**Written problem**. Show every line of the listing below that contains the word "with".

**Input**.
[START]

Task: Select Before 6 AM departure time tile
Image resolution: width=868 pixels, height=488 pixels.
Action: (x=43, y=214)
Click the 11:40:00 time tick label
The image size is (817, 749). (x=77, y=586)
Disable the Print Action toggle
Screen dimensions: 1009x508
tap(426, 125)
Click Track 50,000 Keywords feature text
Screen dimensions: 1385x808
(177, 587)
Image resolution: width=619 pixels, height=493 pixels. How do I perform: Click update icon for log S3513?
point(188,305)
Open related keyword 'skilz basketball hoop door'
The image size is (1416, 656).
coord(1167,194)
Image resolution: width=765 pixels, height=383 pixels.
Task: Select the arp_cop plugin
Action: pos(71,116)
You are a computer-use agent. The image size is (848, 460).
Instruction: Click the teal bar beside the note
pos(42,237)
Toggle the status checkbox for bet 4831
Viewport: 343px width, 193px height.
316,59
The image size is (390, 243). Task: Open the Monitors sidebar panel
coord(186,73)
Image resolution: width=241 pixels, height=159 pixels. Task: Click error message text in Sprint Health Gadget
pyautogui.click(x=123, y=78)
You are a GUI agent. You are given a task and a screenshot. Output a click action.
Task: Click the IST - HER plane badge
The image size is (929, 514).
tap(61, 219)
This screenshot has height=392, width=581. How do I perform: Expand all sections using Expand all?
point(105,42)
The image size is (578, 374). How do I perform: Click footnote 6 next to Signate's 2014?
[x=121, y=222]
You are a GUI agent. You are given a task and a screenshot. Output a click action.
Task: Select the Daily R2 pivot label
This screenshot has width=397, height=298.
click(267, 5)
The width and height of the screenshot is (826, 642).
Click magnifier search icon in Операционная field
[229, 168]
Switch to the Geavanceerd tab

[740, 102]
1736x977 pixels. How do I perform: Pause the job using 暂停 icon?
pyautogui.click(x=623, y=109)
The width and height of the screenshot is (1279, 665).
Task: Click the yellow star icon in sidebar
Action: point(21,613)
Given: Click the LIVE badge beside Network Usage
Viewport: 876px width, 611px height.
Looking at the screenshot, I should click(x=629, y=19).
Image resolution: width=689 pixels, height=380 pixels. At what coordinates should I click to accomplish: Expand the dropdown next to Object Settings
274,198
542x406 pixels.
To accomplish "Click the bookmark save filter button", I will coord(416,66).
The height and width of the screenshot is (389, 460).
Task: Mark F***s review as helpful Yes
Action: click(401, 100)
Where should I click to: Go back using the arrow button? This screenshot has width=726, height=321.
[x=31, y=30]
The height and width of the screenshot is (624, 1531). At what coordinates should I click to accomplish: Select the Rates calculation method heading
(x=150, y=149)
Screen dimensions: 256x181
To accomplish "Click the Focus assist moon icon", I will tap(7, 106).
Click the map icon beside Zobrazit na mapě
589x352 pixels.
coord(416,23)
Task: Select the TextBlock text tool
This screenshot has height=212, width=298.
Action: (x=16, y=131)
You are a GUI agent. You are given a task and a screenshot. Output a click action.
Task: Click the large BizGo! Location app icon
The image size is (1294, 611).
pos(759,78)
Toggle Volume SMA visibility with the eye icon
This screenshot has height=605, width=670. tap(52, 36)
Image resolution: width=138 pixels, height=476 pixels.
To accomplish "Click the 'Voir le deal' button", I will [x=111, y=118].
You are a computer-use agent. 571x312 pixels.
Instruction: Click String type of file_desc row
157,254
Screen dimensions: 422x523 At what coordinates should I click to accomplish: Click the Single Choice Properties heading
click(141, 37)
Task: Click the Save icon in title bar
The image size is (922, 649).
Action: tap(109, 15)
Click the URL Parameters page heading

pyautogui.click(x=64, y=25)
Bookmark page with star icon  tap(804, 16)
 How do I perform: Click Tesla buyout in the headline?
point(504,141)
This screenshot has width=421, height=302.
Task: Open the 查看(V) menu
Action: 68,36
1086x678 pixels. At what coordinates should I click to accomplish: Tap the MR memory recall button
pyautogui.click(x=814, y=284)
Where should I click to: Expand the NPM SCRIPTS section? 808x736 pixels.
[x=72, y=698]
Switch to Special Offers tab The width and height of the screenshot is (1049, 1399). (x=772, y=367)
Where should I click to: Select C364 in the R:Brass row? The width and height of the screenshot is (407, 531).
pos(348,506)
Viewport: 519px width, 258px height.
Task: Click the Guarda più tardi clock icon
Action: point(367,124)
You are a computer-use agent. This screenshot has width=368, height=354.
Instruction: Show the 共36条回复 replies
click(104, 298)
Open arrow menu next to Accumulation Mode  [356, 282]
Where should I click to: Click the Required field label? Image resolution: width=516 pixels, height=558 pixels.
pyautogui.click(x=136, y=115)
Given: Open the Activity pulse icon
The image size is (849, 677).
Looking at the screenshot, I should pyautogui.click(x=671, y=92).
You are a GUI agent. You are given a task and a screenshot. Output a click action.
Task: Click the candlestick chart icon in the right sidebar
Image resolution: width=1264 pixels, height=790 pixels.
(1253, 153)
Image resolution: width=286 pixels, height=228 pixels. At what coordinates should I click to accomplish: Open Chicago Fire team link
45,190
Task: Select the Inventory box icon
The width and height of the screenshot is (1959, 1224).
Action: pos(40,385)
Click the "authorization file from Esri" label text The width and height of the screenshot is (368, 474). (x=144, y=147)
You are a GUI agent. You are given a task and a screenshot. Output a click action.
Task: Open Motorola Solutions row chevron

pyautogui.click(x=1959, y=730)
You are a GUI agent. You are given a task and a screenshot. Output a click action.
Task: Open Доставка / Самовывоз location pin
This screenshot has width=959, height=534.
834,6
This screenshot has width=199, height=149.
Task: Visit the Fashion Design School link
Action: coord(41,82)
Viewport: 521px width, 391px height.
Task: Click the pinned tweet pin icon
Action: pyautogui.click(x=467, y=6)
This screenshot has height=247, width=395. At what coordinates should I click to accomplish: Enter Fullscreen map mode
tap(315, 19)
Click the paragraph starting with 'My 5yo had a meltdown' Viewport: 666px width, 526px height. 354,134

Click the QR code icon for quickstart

[END]

**Exercise response**.
Toggle Volume SMA visibility with the eye icon
Bookmark page with star icon  tap(804, 16)
Click the paragraph starting with 'My 5yo had a meltdown' Viewport: 666px width, 526px height. 354,134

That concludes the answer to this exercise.